Frequently Asked Questions
- What is SOCaaP Sensor?
- Which Services are Running on SOCaaP Sensor?
- Which configurations must be done at first install?
- Which Network Interfaces are Active on a Hardware Sensor?
- Which Rule-set do IDS Services Use?
- What is the Log Forward Feature?
- Which External IPs or Domains does SOCaaP Sensor Need to Access?
What is SOCaaP Sensor?
SOCaaP Sensor is a passive network sensor
image which is used to collect and analyze network traffic for the purpose of
identifying suspicious events. Hence, SOCaaP Sensor is distributed as an ISO
image, it can be easily installed on both physical server devices and any
virtualization environment. The sensor has inbuilt PF_RING support as packet
capture accelerator in order to increase packet capture performance and
decrease packet loss.
The primary purpose of the SOCaaP Sensor is
to collect raw network traffic via mirror port configuration, or using hub or
tap devices. Our sensor combines signature and heuristics based IDS, which
provides a strong mechanism for SOC teams to run network analysis and security
monitoring. SOCaaP Sensor also provides a log forwarder service to collect
supported third-party network device logs, normalize them and forward to our
SOCaaP NDR servers using our common event model.

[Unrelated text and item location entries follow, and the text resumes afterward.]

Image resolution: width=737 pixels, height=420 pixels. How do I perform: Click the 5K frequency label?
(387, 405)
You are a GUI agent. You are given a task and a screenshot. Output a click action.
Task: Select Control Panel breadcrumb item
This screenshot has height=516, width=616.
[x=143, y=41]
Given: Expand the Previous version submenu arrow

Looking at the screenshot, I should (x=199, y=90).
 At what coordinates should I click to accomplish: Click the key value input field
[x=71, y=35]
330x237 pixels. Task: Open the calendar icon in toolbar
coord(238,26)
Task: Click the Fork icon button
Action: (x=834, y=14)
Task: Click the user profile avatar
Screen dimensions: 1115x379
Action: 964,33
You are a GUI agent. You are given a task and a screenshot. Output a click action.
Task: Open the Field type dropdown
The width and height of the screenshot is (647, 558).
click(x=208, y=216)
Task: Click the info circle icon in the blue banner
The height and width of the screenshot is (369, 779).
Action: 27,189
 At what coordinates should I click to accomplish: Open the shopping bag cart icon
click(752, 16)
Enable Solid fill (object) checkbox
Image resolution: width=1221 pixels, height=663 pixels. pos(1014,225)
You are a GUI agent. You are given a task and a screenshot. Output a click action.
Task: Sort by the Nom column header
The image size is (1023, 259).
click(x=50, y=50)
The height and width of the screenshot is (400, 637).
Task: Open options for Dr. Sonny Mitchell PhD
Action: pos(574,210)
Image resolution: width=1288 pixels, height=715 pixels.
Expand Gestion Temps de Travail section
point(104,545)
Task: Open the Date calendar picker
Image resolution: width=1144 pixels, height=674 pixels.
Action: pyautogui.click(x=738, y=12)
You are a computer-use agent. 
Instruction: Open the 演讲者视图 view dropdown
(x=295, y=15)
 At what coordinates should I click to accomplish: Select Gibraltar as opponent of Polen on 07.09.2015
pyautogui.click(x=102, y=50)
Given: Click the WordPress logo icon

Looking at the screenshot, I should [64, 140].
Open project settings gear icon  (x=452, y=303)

SOCaaP Sensor provides external threat
intelligence integration capability. Additionally, it has Valkyrie integration
for advanced extracted file analysis.
SOCaaP Sensor also provides passive OS and
service fingerprinting. All the collected information about the network is sent
to SOCaaP servers to be presented to users over SOCaaP portal. SOCaaP Sensor
tuning and maintenance operations such as managing new signatures, tuning the
signature sets to keep event volume at acceptable levels, minimizing
false-positives, and maintaining up/down health status of sensors and managing
data feeds are performed regularly by Xcitium SOC team.
Which Services are Running on SOCaaP Sensor?
In addition to the default CentOS 7
services, there's also PF_RING support for BRO IDS and Suricata IDS. There are
also custom Xcitium services for integration, management and updates.
The following table shows open ports and related programs and whether or not the sensor firewall blocks the connection:
Port |
Program |
Firewall Blocking Status |
22 |
sshd |
Allowed |
68 |
dhclient |
Allowed |
80 |
httpd |
Allowed |
514 |
rsyslogd |
Allowed |
Which configurations must be
done at first install?
It is essential to set IP Address, Gateway
and Network Token as the first step of installing SOCaaP sensor.
Which Network Interfaces are
Active on a Hardware Sensor?
“eth0” interface is active and being used for management and communication to SOCaaP Servers.
“eth1” interface is responsible for
listening network traffic coming from mirror interface. Therefore it works on
promiscuous mode.
Which Rule-set do IDS Services
Use?
IDS services are using mainly Emerging
Threats Pro Ruleset which are customized and improved by Xcitium SOCaaP team.
What is the Log Forward
Feature?
In addition to collecting information about
network security, SOCaaP sensor also collects and forwards logs from other
products in the network.
Which External IPs or Domains does SOCaaP Sensor Need to Access?
For
remote management:
Domain: sensor.mssp.Xcitium.com
Address: 35.169.33.2
For rule update:
Domain: rules.emergingthreatspro.com
Address: 204.12.217.18, 96.43.137.98
For Amazon Kinesis:
Domain: kinesis.us-east-1.amazonaws.com
Address: 52.119.196.103
Domain: monitoring.us-east-1.amazonaws.com
Address: 52.94.238.171
Domain: firehose.us-east-1.amazonaws.com
Address: Dynamic Amazon load balancing
DNS address:
Default DNS is set as 8.8.8.8. If the customer wants to use this dns, it should to be allowed. If the customer wants to use their own DNS, that should be allowed only after we are sure that the hosts above are resolved correctly by that DNS.